Goal of the exercise
Print exactly what appears from the line containing "862x1024 pixels." through the final line of the data below, pictures excluded.

++++

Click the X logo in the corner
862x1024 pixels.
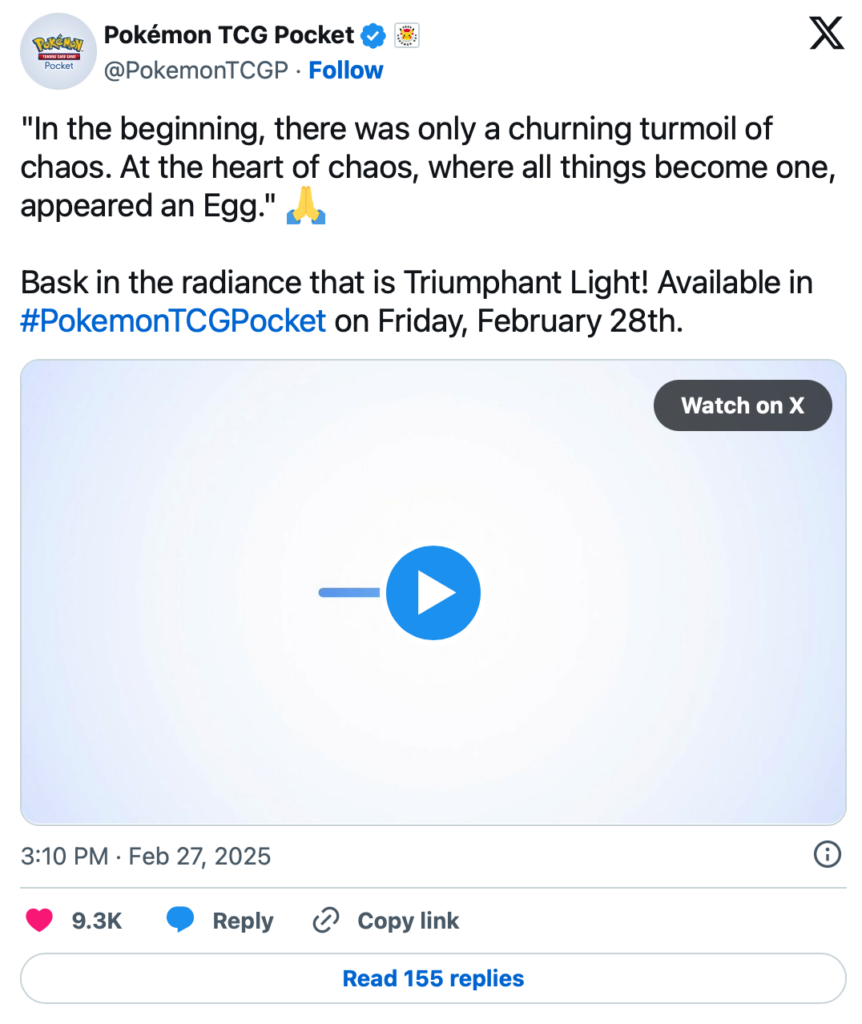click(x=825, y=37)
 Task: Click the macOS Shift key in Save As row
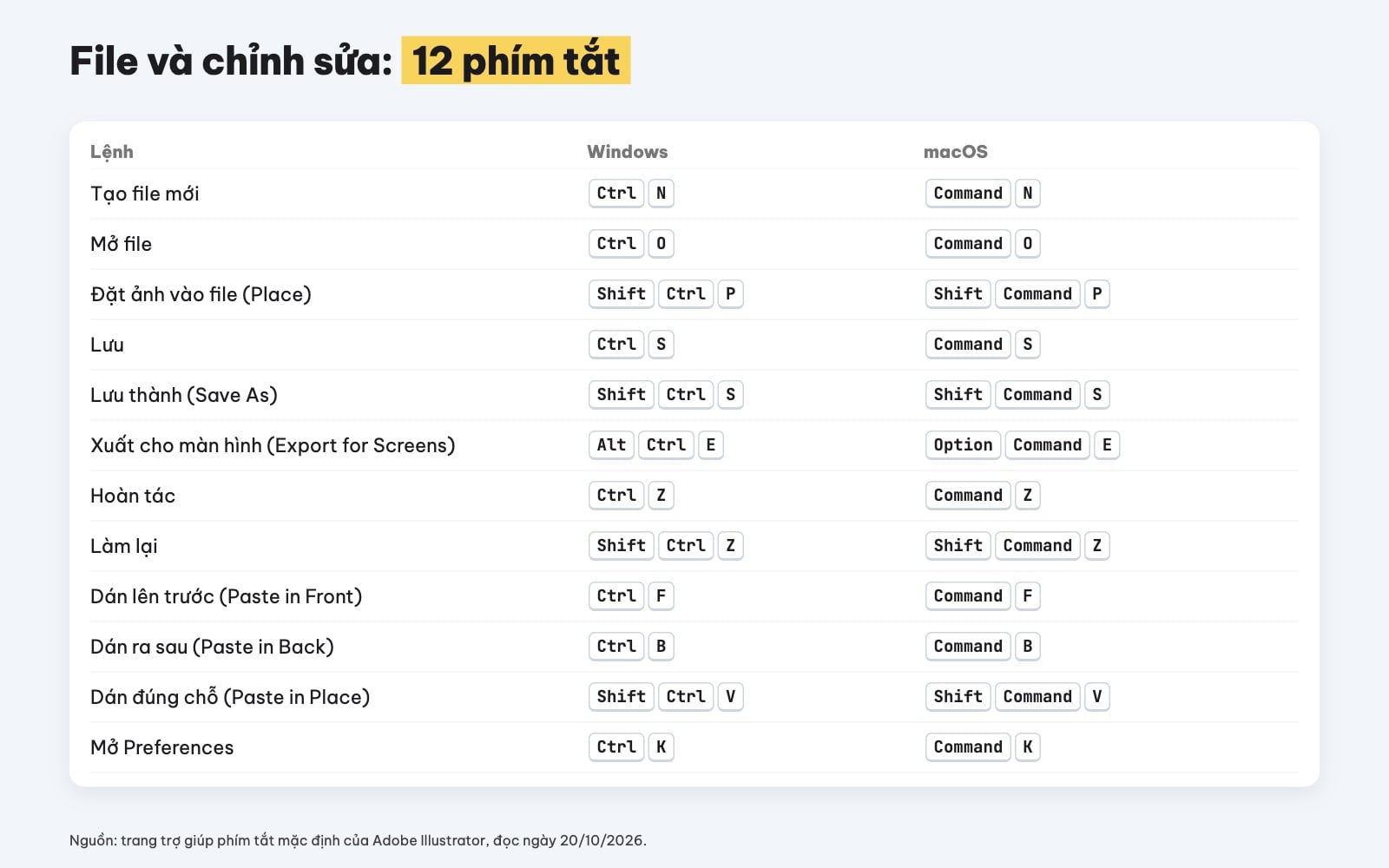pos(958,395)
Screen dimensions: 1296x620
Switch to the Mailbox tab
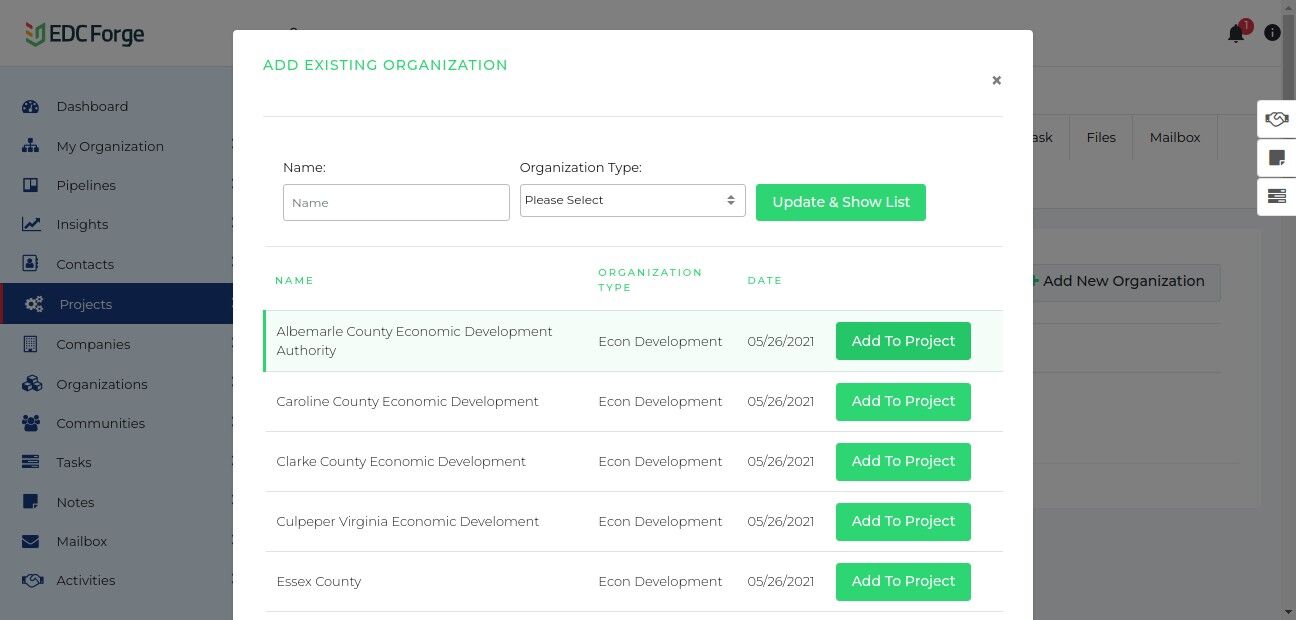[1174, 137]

++++

Problem solution
862x1024 pixels.
click(x=825, y=37)
 Task: Click the macOS Shift key in Save As row
pos(958,395)
Screen dimensions: 1296x620
Switch to the Mailbox tab
[1174, 137]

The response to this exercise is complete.